* Study material *
.....

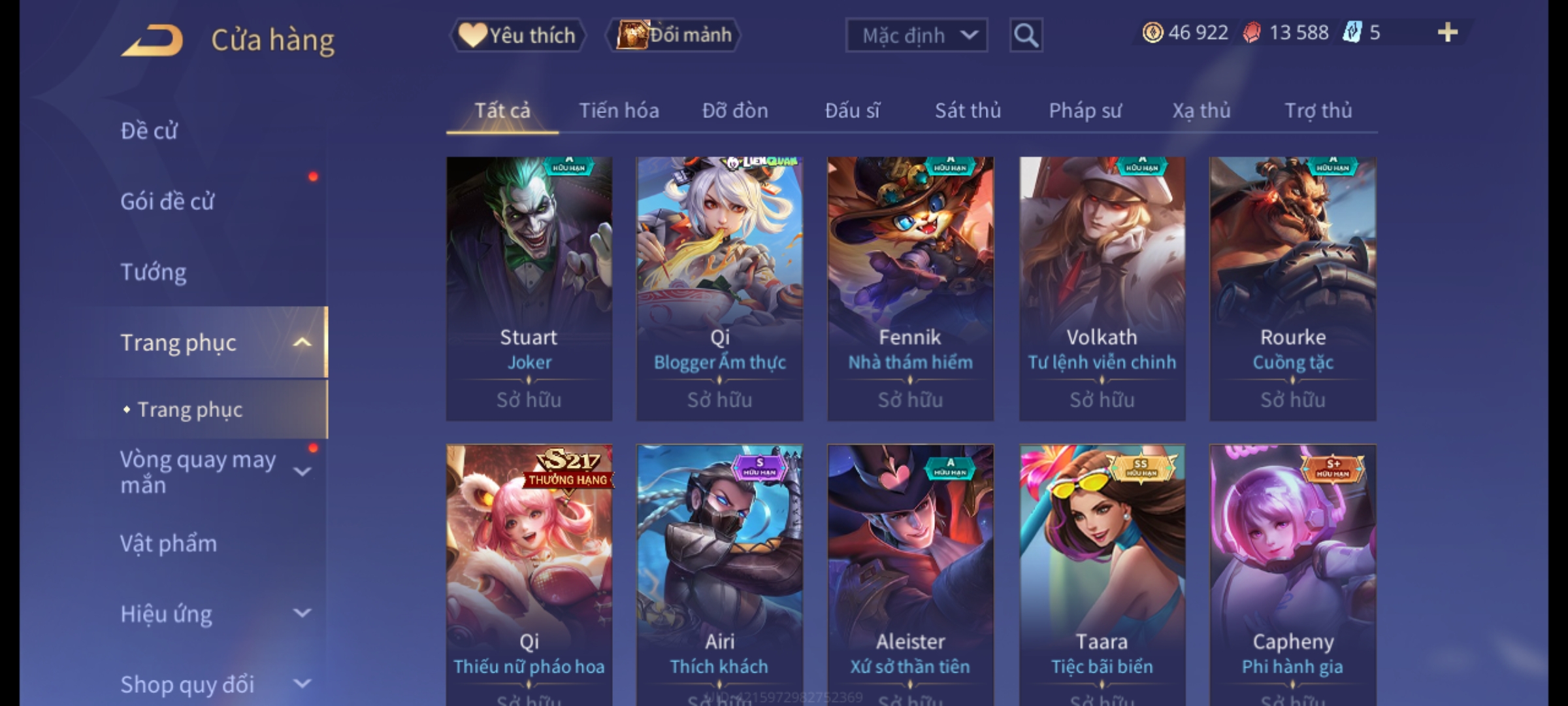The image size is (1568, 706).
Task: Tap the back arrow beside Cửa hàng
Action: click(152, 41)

.....

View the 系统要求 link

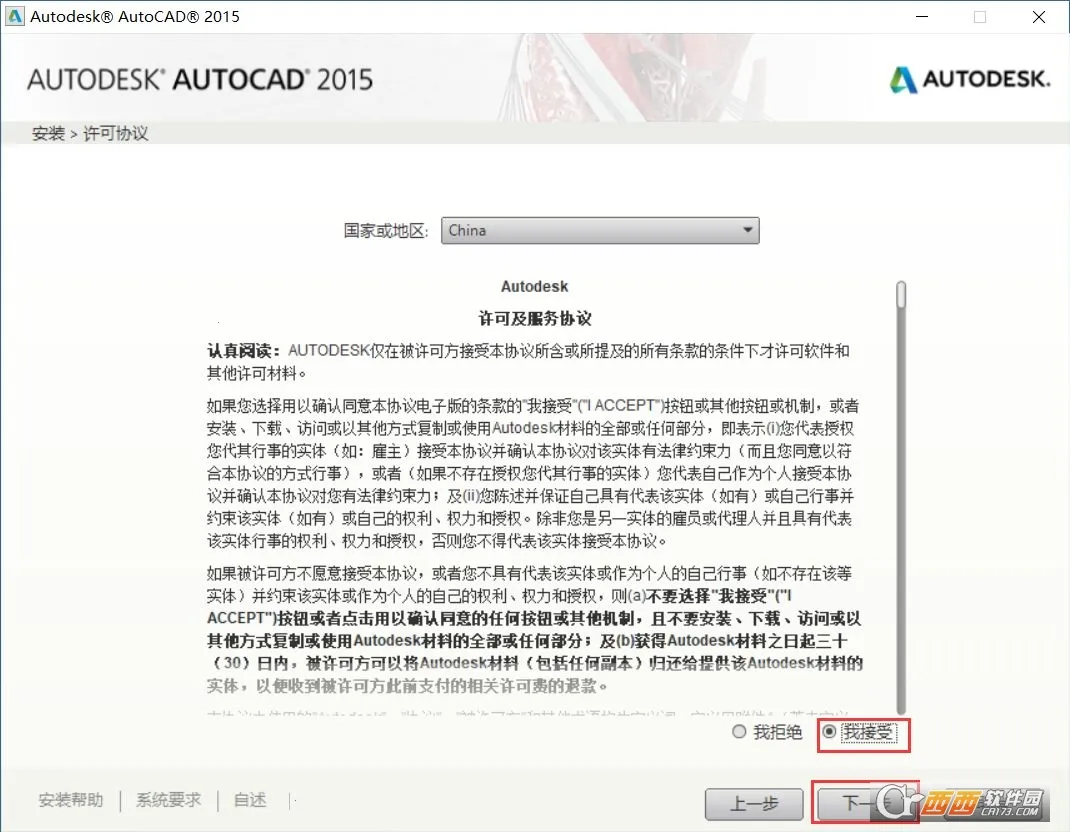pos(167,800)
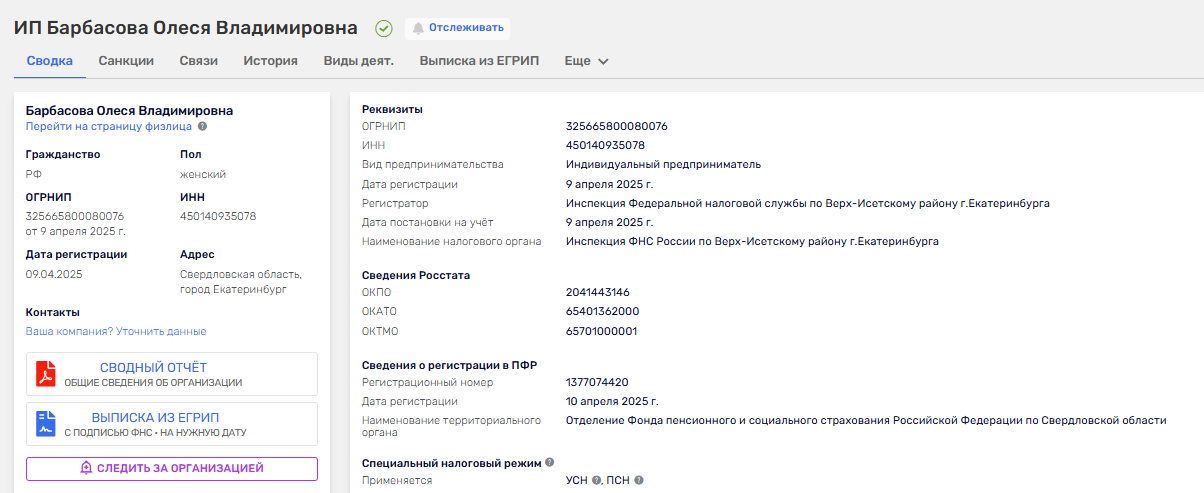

.....

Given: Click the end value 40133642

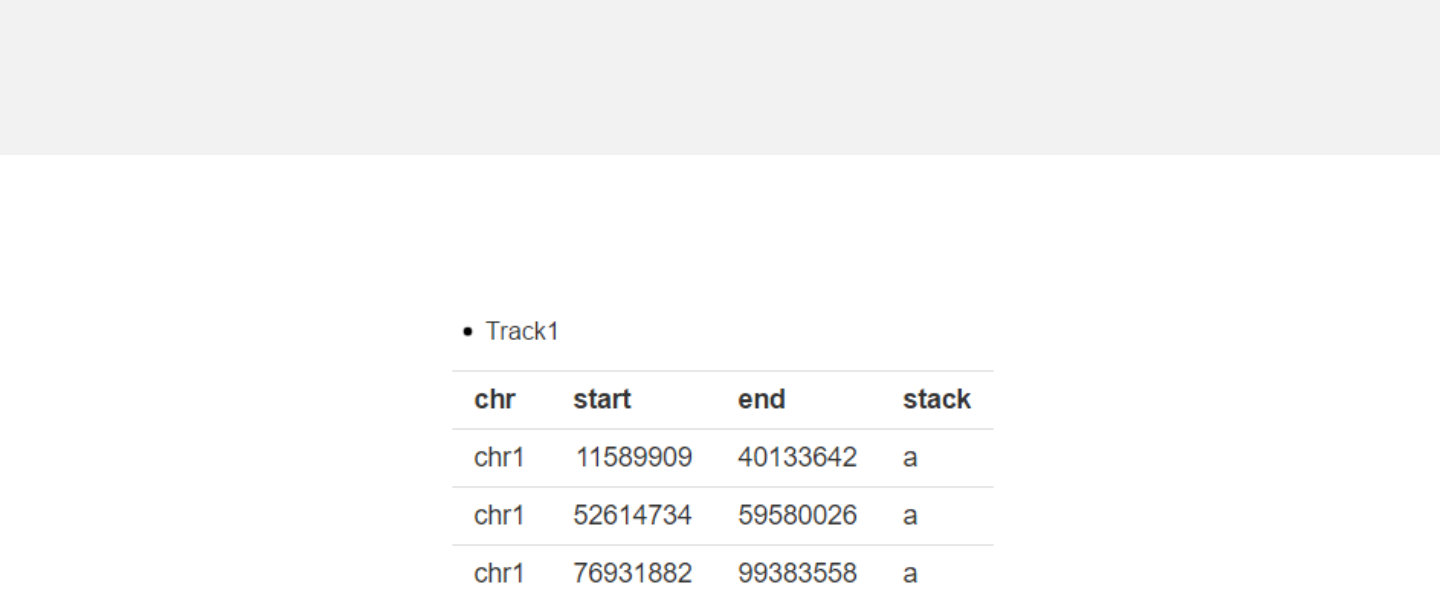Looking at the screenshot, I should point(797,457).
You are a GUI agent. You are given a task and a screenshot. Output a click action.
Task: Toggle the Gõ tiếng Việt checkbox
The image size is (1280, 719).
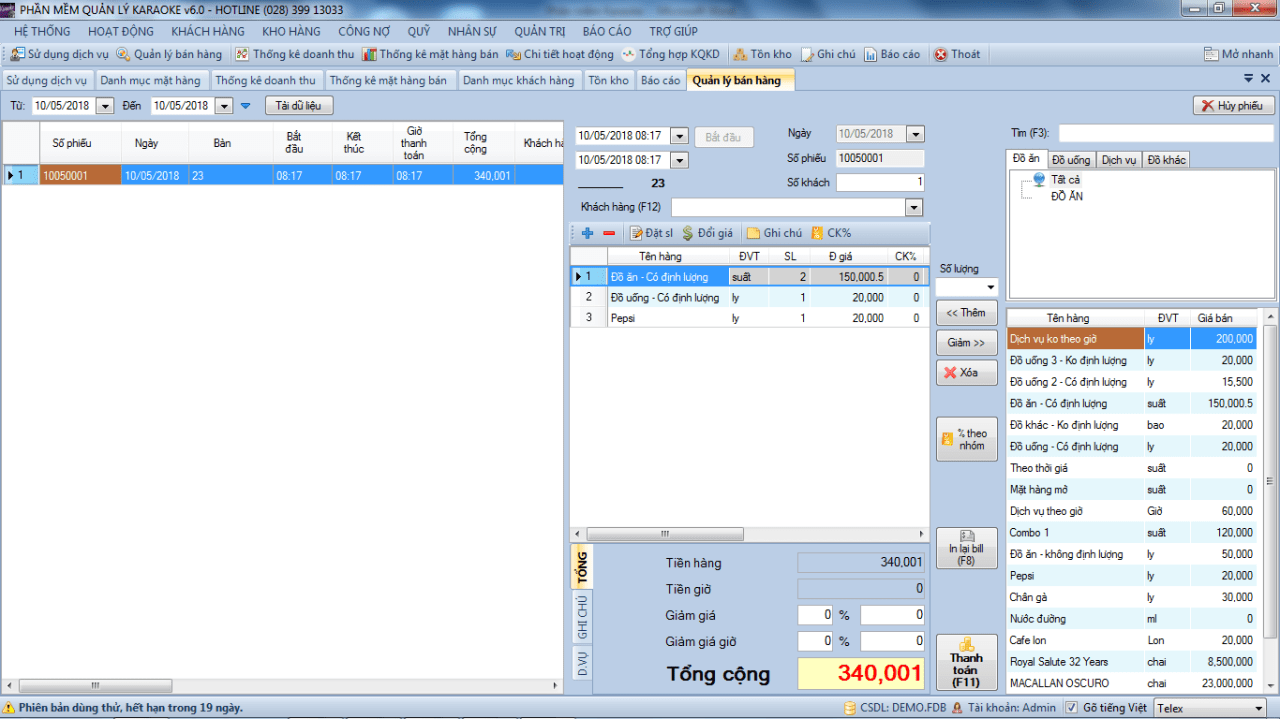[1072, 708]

.....

* What to produce *
Repeat exactly the lines above, beginning at the one containing "Given: Click the end value 40133642" and ending at the one containing "Task: Toggle the Gõ tiếng Việt checkbox". Do not carry over any pictures.

* Written response *
Given: Click the end value 40133642

Looking at the screenshot, I should point(797,457).
You are a GUI agent. You are given a task and a screenshot. Output a click action.
Task: Toggle the Gõ tiếng Việt checkbox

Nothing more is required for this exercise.